## [Stored items]
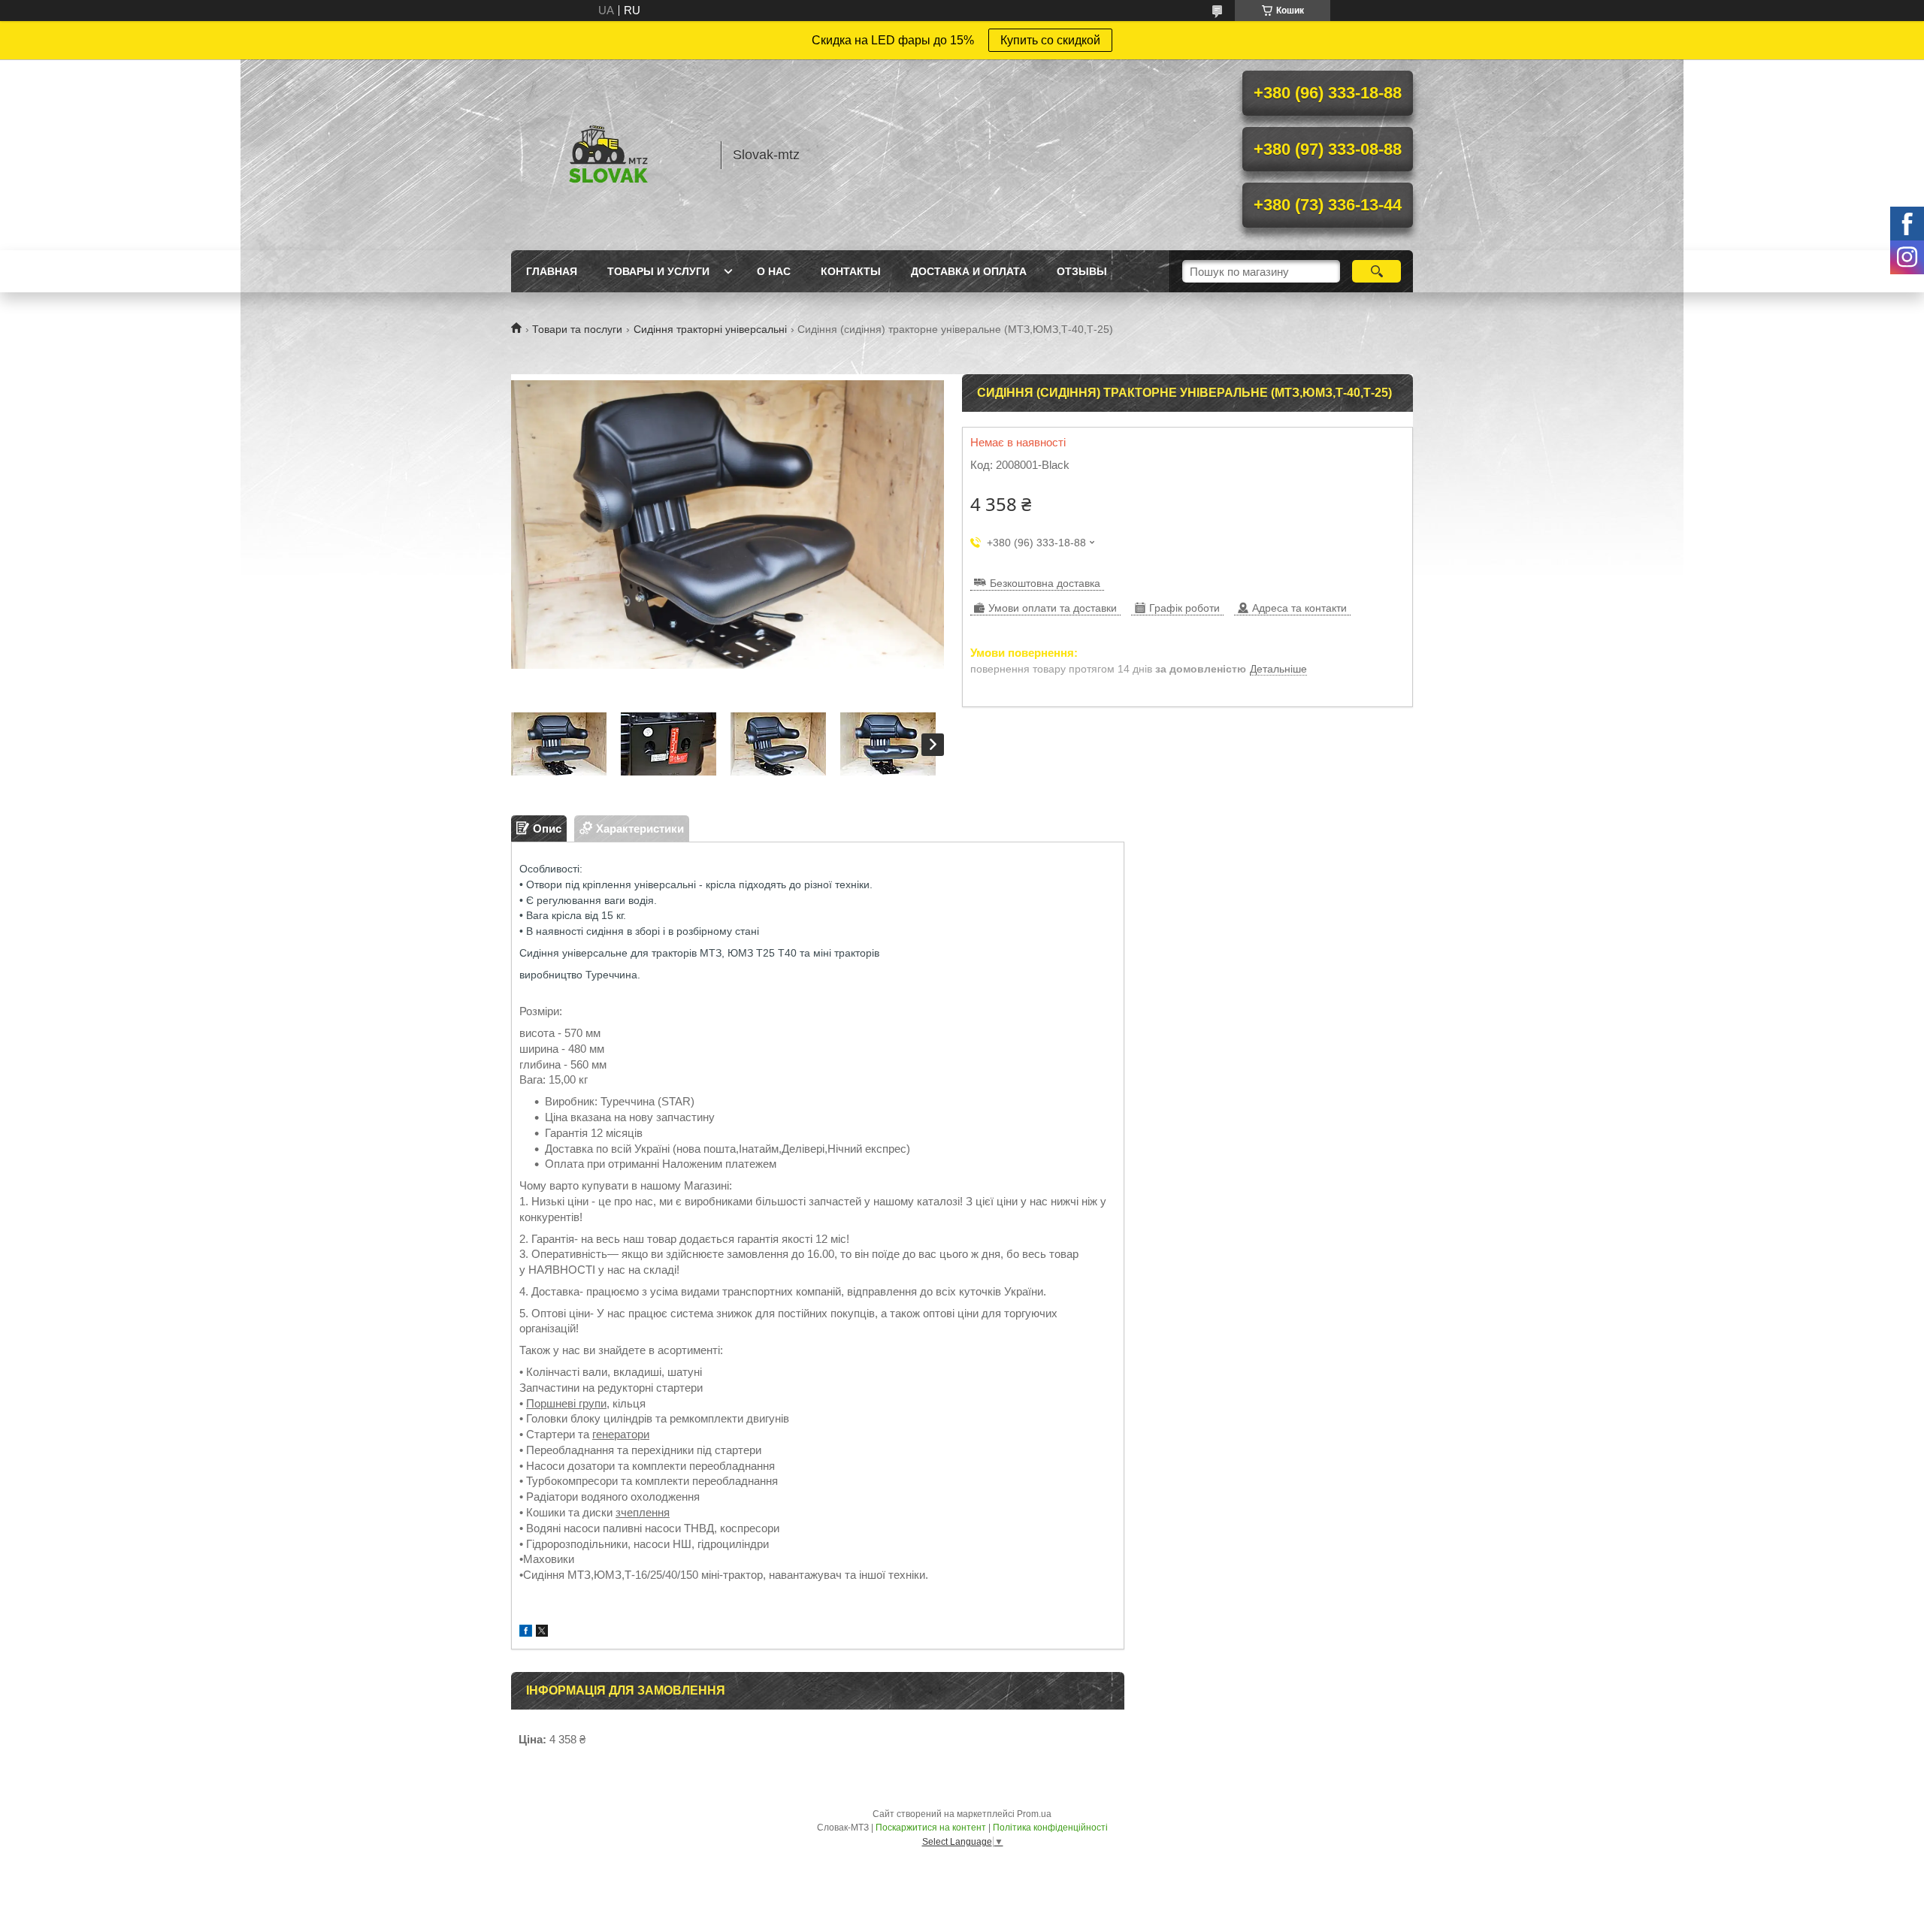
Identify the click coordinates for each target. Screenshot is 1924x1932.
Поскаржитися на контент (931, 1827)
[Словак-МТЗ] (608, 155)
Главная (551, 271)
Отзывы (1082, 271)
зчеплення (643, 1512)
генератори (620, 1434)
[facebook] (525, 1632)
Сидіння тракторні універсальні (710, 329)
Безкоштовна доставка (1045, 583)
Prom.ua (1034, 1814)
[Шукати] (1376, 271)
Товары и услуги (658, 271)
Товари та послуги (577, 329)
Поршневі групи (566, 1403)
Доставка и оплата (969, 271)
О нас (774, 271)
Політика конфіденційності (1050, 1827)
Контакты (851, 271)
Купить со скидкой (1050, 40)
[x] (542, 1632)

## [WORK INSTRUCTION]
Take the line with "Політика конфіденційності (1050, 1827)" and every line after it in the data, and please reproduce them exactly, leaving out all other lines.

## [RESPONSE TO THE TASK]
Політика конфіденційності (1050, 1827)
Контакты (851, 271)
Купить со скидкой (1050, 40)
[x] (542, 1632)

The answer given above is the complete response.